The next day, Lloyd immediately starts working on a machine with the opposite effect to return Danny to his 14-year-old self. Meanwhile, Danny visits the high school to pursue Miss Noble. When he arrives, he is promptly mistaken for the school's new principal, Harold Forndexter, who should have arrived to take up his position that morning (the real Forndexter has been delayed, but   a miscommunication prevented the school from being informed). Playing along with the misconception, Danny impresses his assistant, Louisa Horton (Loretta Swit), with the introduction of his new rules, which include having as much fun as possible, but also Peggy, who admires his youthful approach to life.

Lloyd, however, is having no luck with his attempts to turn Danny back to his younger age, as all of his prototype machines killed the tomatoes that he used as test subjects. Lloyd is also becoming slightly jealous of Danny, who now seems to have total freedom, unlike Lloyd, who is stuck with an adoptive family that never wanted him. Lloyd begins openly wondering what it would be like to become a man. Unconcerned with all of that, Danny continues to pursue a relationship with Peggy. Much to the dismay of Kelton, she agrees to go on a date with Danny even though Kelton follows every step. Peggy has a splendid evening with the new principal, and they almost kiss at the end of the night.

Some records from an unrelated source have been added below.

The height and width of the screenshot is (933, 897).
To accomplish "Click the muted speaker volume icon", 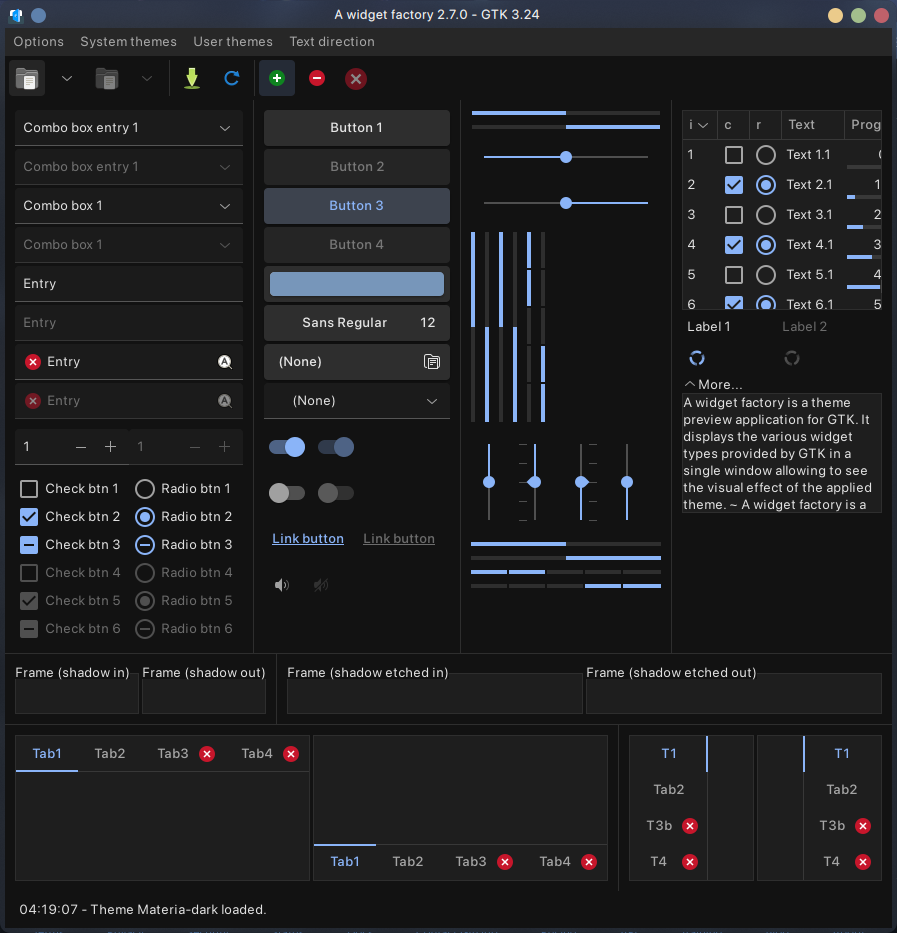I will tap(320, 585).
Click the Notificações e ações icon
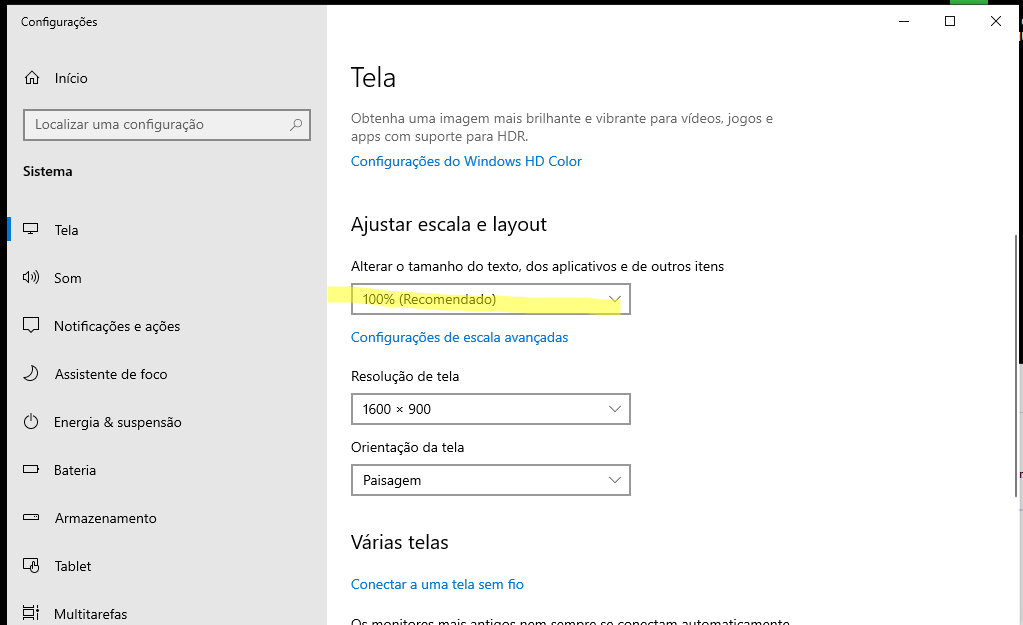The width and height of the screenshot is (1023, 625). [32, 326]
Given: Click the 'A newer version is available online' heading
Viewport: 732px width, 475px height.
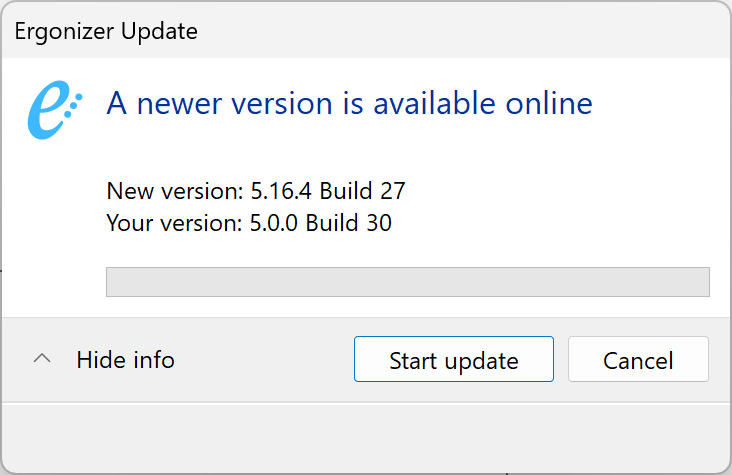Looking at the screenshot, I should coord(349,103).
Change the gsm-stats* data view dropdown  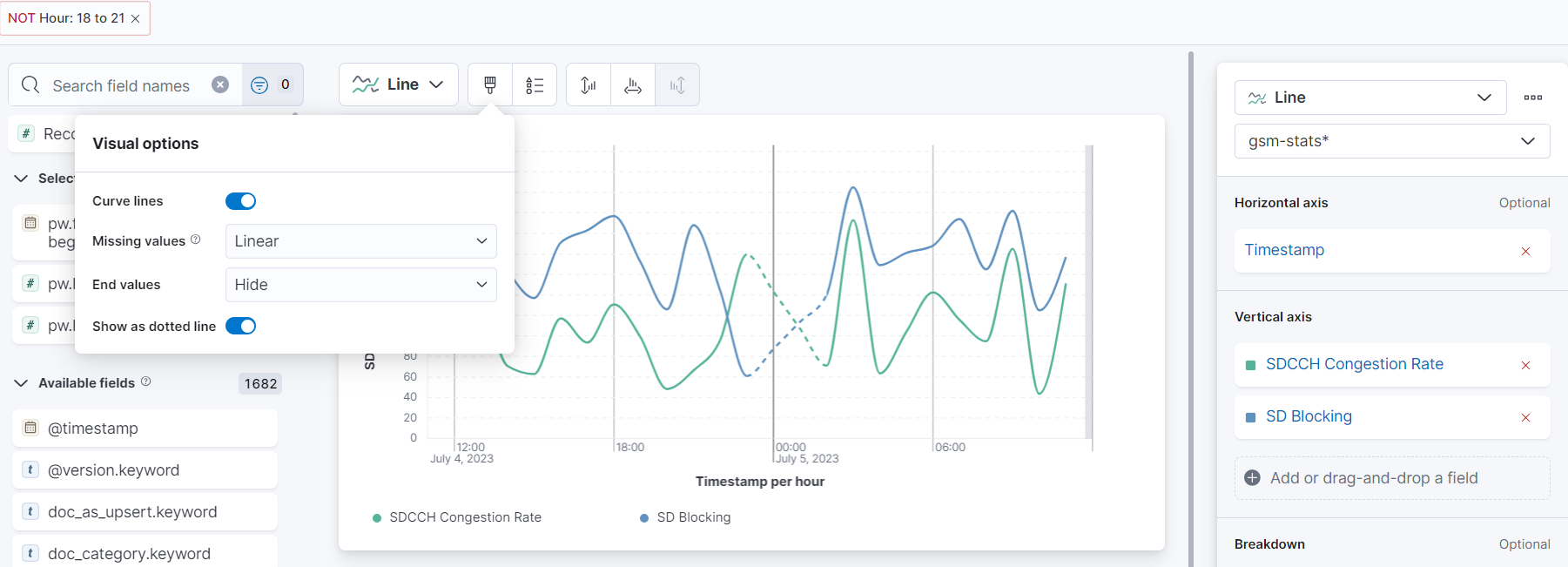point(1391,141)
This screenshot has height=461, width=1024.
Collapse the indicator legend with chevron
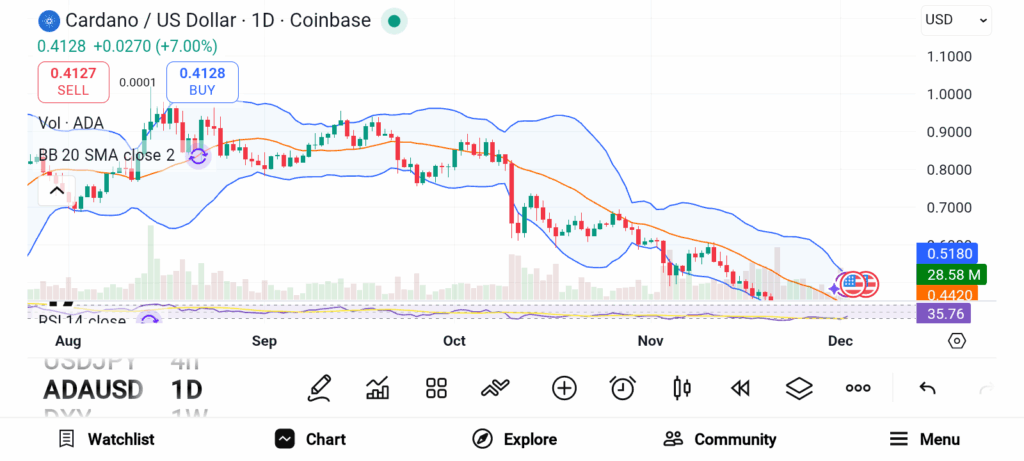(56, 190)
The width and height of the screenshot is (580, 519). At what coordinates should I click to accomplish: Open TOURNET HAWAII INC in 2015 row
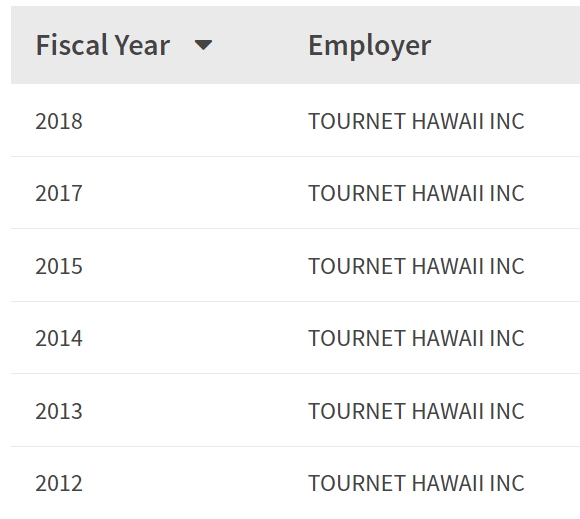tap(416, 266)
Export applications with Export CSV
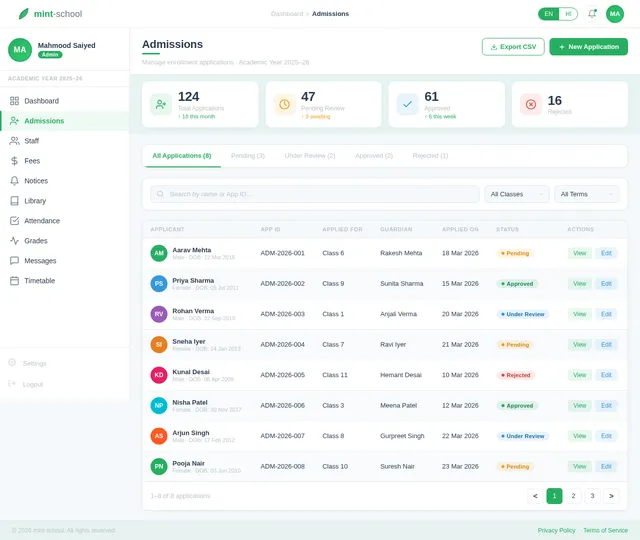The image size is (640, 540). 513,47
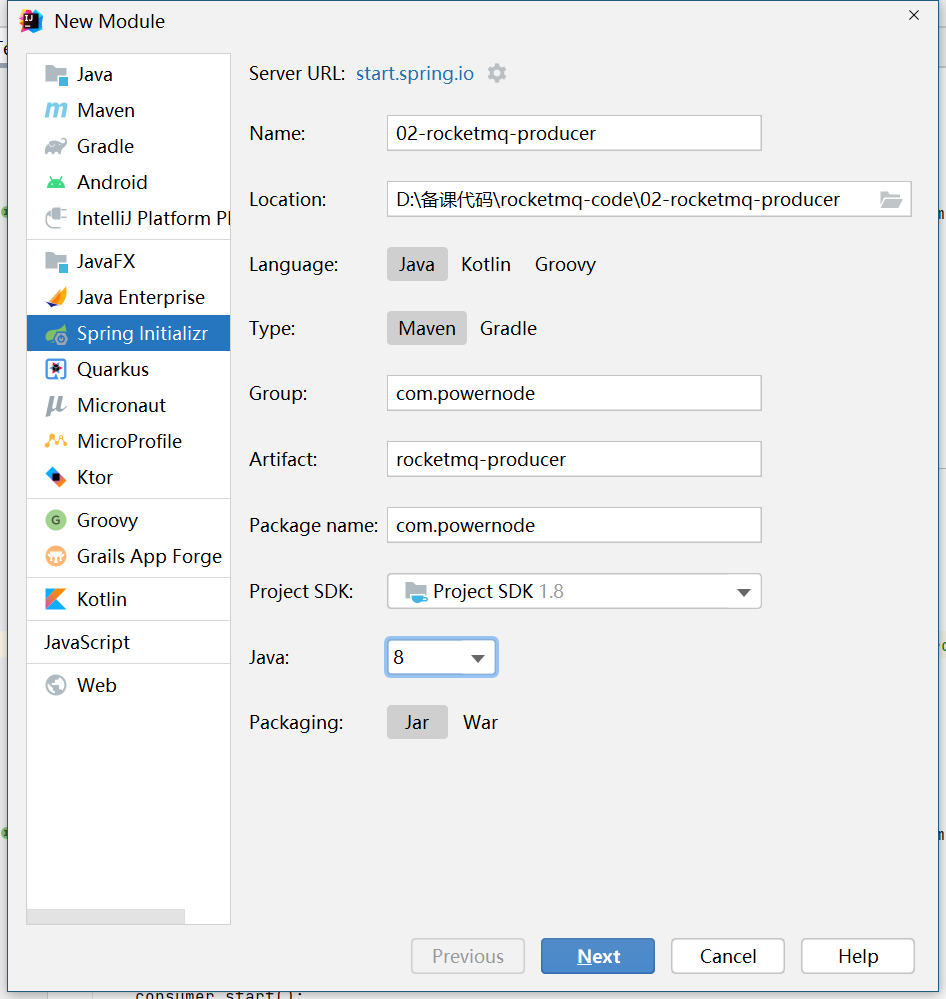Click into the Artifact text field
946x999 pixels.
[x=573, y=460]
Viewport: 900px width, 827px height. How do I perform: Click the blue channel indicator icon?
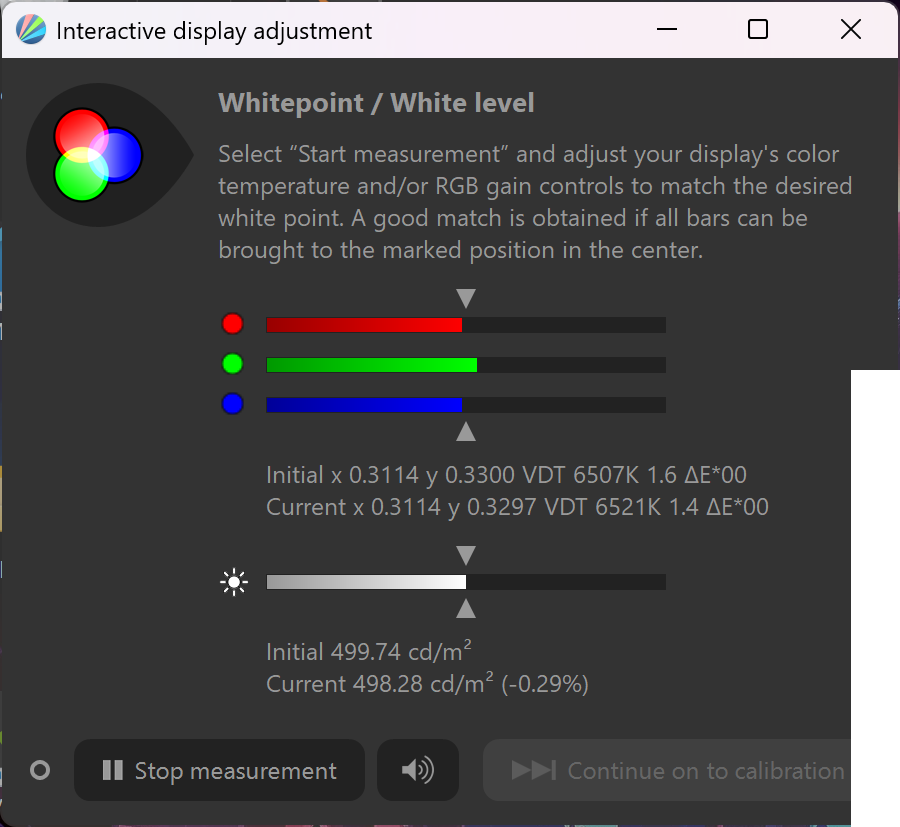[233, 403]
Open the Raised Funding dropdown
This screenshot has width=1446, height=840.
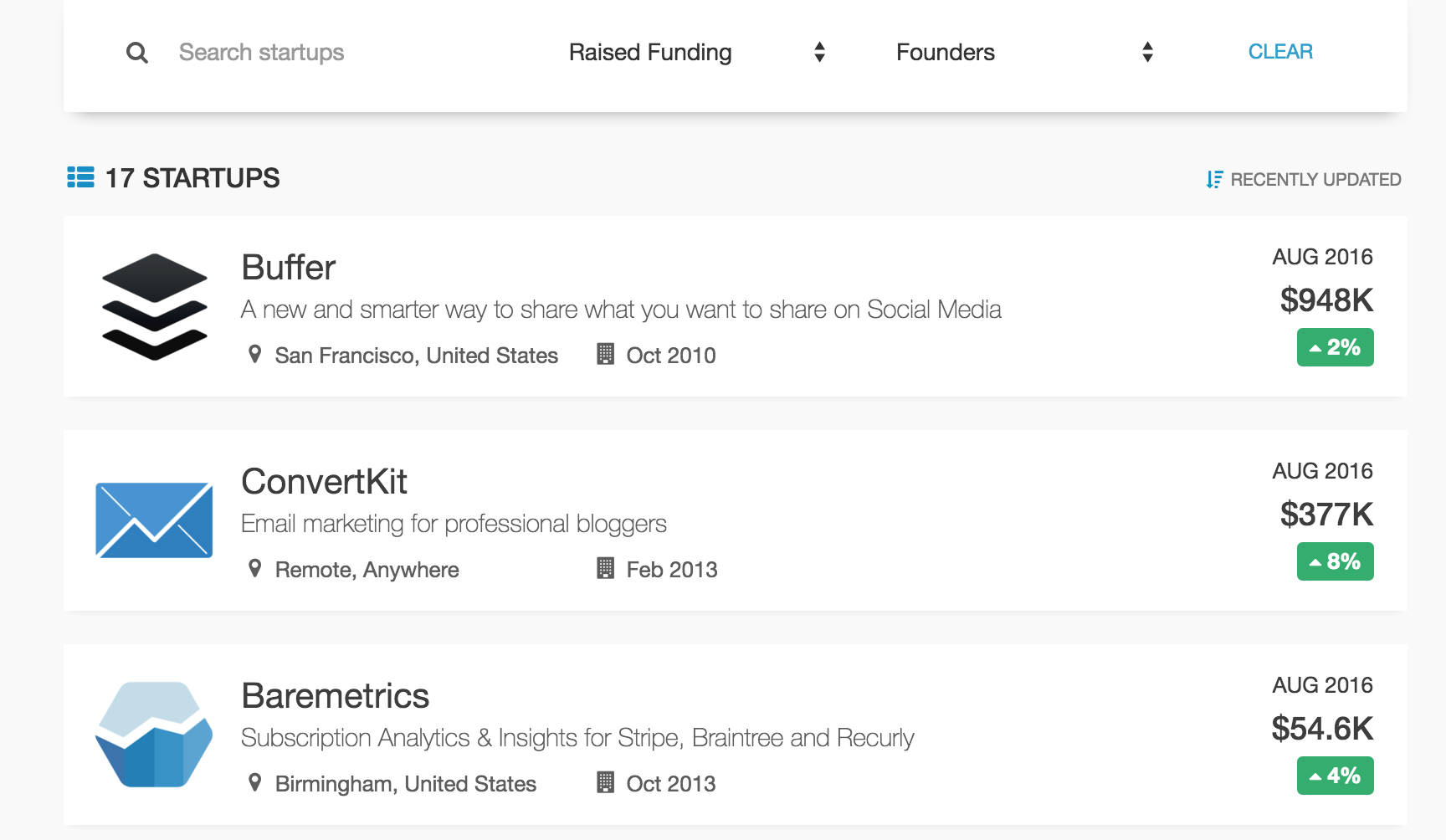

During a school dance, Danny finally convinces Peggy that Kelton is not right for her, and she breaks off the engagement. By then, Lloyd has finally completed a working machine. However, when he goes to inform Danny, Lloyd discovers that Danny's "Harold" persona has completely taken him over, and he refuses to change back. He tells Lloyd that he likes his new body and life and that he will never become Danny again. Immediately afterward, Danny and Peggy become a couple. Kelton refuses to accept that, tries to find out more on Forndexter, and discovers that "Harold" is an impostor. Kelton immediately informs the police, who arrive quickly to arrest Danny, which gives him no choice but to transform back into a kid. Lloyd meets "Harold" and lets him know that the machine is ready to change him back. Before leaving with Lloyd, "Harold" meets Peggy just before the police arrive to tell her that he has to leave town for good, but he does not reveal to her the truth about his real identity. Kelton, arriving with the police, barely manages to miss "Harold." Kelton gleefully informs Peggy of "Harold" being a fraud. Peggy, realizing Kelton's true nature as a selfish jerk, hits "Jackjaw" in his own jaw and officially ends their relationship for good.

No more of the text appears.